-- Work task --
Exactly reproduce the lines from the line containing "Политика использования cookie (428, 35)" to the end of the data below, inclusive, and nothing else.

Collected data
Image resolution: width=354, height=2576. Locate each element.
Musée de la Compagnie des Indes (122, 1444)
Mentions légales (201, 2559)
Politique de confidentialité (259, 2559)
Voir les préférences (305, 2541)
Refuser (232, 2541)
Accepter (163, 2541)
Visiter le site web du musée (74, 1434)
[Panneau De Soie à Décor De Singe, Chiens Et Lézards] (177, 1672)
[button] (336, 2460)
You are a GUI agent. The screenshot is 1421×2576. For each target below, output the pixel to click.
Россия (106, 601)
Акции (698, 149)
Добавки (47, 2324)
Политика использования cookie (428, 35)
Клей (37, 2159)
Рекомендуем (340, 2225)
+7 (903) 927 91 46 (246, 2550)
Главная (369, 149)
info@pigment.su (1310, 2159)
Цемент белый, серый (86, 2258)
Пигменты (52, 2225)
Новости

-- Task response --
Политика использования cookie (428, 35)
Клей (37, 2159)
Рекомендуем (340, 2225)
+7 (903) 927 91 46 (246, 2550)
Главная (369, 149)
info@pigment.su (1310, 2159)
Цемент белый, серый (86, 2258)
Пигменты (52, 2225)
Новости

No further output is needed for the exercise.